BACKGROUND AND OBJECTIVES: Early nephrology referral is recommended for people with CKD on the basis of observational studies showing that longer nephrology care before dialysis start (predialysis care) is associated with lower mortality after dialysis start. This association may be observed because predialysis care truly reduces mortality or because healthier people with an uncomplicated course of disease will have both longer predialysis care and lower risk for death. We examined whether the survival benefit of longer predialysis care exists after accounting for the potential confounding effect of disease course that may also be affected by predialysis care.

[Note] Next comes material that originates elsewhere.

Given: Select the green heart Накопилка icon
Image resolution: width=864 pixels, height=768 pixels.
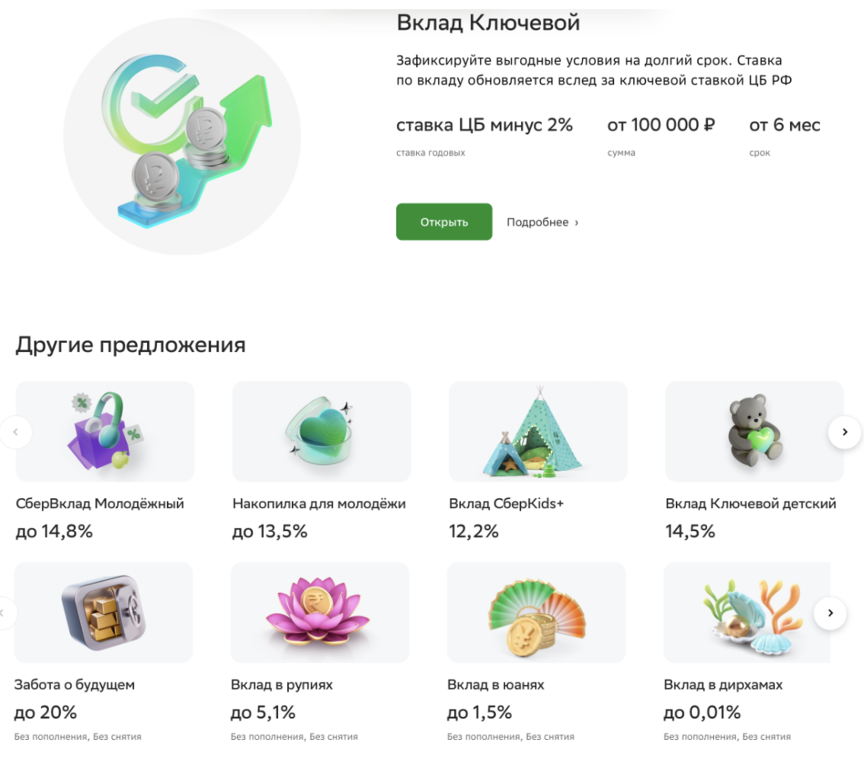Looking at the screenshot, I should (x=321, y=431).
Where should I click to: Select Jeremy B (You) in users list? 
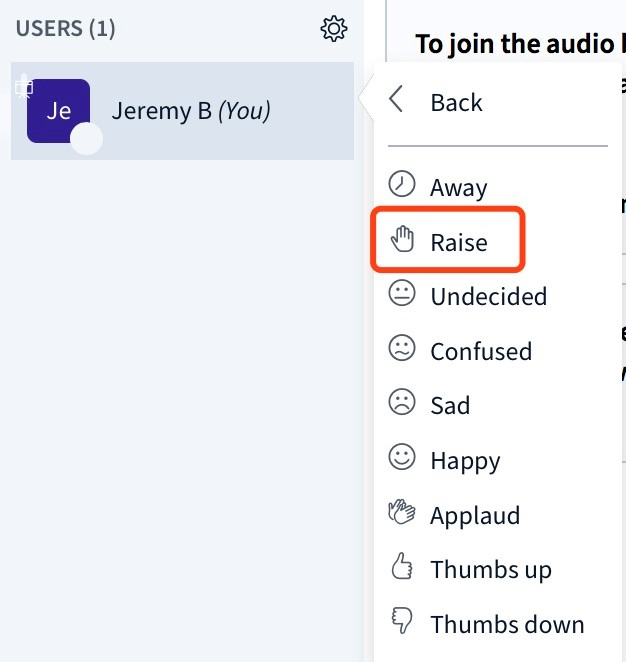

DESIGN, SETTING, PARTICIPANTS, & MEASUREMENTS: We performed a retrospective cohort study and used data from 3152 adults with end stage kidney failure starting dialysis between 2004 and 2014 in five Canadian dialysis programs. We obtained duration of predialysis care from the earliest nephrology outpatient visit to dialysis start; markers of disease course, including inpatient or outpatient dialysis start and residual kidney function around dialysis start; and all-cause mortality after dialysis start. RESULTS: The percentages of participants with 0, 1-119, 120-364, and ≥365 days of predialysis care were 23%, 8%, 10%, and 59%, respectively. When we ignored markers of disease course as in previous studies, longer predialysis care was associated with lower mortality (hazard ratio120-364 versus 0-119 days, 0.60; 95% confidence interval, 0.46 to 0.78]; hazard ratio≥365 versus 0-119 days, 0.60; 95% confidence interval, 0.51 to 0.71; standard Cox model adjusted for demographics and laboratory and clinical characteristics). When we additionally accounted for markers of disease course using the inverse probability of treatment weighted Cox model, this association was weaker and no longer significant (hazard ratio120-364 versus 0-119 days, 0.84; 95% confidence interval, 0.60 to 1.18; hazard ratio≥365 versus 0-119 days, 0.88; 95% confidence interval, 0.69 to 1.13). CONCLUSIONS: The association between longer predialysis care and lower mortality after dialysis start is weaker and imprecise after accounting for patients' course of disease.